Google’s own benchmark shows AI chatbots still get one in three answers wrong

Google has put today’s most popular AI chatbots -- including its own Gemini -- under a harsher spotlight, and the results suggest confidence still far outpaces correctness.

Sarthak Singh

December 17, 2025 / 13:05 IST

Artificial Intelligence

Google has published a strikingly blunt assessment of how reliable modern AI chatbots really are, and the numbers make for uneasy reading. Using its newly launched FACTS Benchmark Suite, the company found that even the strongest AI models struggle to cross a 70 percent factual accuracy threshold. In plain terms, today’s chatbots still get roughly one out of every three answers wrong, even when they sound completely sure of themselves.

The highest score came from Google’s own Gemini 3 Pro, which achieved 69 percent overall accuracy. Other major systems from OpenAI, Anthropic, and xAI performed worse, reinforcing a point many researchers have been making quietly for years. Fluency is not the same as truth.

What makes this benchmark stand out is what it chooses to measure. Most AI evaluations focus on task completion, such as whether a model can summarise text or write code. FACTS instead asks a more uncomfortable question: is the information actually correct? For sectors like finance, healthcare, and law, that distinction is not academic. A confident but incorrect answer can lead to bad decisions, regulatory trouble, or real-world harm.

The FACTS Benchmark Suite was developed by Google’s FACTS team in partnership with Kaggle and is designed around four practical use cases. One test looks at parametric knowledge, checking whether a model can answer factual questions using only what it learned during training. Another evaluates search performance, measuring how well models retrieve and use information from the web. A third focuses on grounding, testing whether a model sticks to a provided document instead of inventing extra details. The fourth examines multimodal understanding, such as interpreting charts, diagrams, and images.
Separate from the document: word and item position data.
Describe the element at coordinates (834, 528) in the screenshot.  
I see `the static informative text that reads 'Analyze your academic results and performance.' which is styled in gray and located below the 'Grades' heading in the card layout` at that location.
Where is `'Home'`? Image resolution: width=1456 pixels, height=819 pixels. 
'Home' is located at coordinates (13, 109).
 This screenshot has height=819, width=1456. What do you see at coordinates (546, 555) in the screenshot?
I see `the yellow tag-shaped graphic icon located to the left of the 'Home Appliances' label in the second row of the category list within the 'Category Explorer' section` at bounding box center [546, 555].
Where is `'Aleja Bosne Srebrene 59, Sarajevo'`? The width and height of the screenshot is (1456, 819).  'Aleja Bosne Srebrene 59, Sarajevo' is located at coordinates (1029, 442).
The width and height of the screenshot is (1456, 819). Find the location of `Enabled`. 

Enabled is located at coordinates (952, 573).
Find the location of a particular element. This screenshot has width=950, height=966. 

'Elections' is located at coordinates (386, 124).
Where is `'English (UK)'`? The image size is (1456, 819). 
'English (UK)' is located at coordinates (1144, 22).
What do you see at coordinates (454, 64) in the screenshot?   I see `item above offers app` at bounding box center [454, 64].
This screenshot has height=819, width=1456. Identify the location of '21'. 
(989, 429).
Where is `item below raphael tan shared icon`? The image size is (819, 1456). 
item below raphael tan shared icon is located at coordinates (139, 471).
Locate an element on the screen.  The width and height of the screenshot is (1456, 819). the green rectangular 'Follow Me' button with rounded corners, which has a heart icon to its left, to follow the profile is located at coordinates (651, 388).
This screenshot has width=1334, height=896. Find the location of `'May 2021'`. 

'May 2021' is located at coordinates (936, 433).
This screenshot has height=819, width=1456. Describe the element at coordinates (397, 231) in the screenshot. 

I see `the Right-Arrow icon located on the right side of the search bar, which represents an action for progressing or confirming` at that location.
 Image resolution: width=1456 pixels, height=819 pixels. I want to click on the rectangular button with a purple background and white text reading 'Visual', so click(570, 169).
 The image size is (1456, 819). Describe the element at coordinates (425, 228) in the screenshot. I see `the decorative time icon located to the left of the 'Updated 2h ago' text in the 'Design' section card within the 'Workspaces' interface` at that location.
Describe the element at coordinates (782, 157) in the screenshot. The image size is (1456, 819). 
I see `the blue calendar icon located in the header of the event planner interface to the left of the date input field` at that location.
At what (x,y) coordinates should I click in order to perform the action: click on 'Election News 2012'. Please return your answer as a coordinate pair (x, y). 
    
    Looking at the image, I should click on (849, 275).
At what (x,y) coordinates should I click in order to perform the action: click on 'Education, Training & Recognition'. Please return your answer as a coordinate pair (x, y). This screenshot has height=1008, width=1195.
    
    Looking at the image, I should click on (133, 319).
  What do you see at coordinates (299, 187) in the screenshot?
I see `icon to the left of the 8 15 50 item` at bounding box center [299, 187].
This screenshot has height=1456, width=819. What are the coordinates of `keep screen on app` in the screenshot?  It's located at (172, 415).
Results varied sharply across these categories. After Gemini 3 Pro, Gemini 2.5 Pro and OpenAI’s ChatGPT-5 clustered around 62 percent accuracy. Claude 4.5 Opus scored roughly 51 percent, while Grok 4 landed near 54 percent. Multimodal tasks were consistently the weakest area, with many models dipping below 50 percent accuracy. That matters because misreading a chart or pulling the wrong figure from an image can easily slip past users who assume the system is reliable.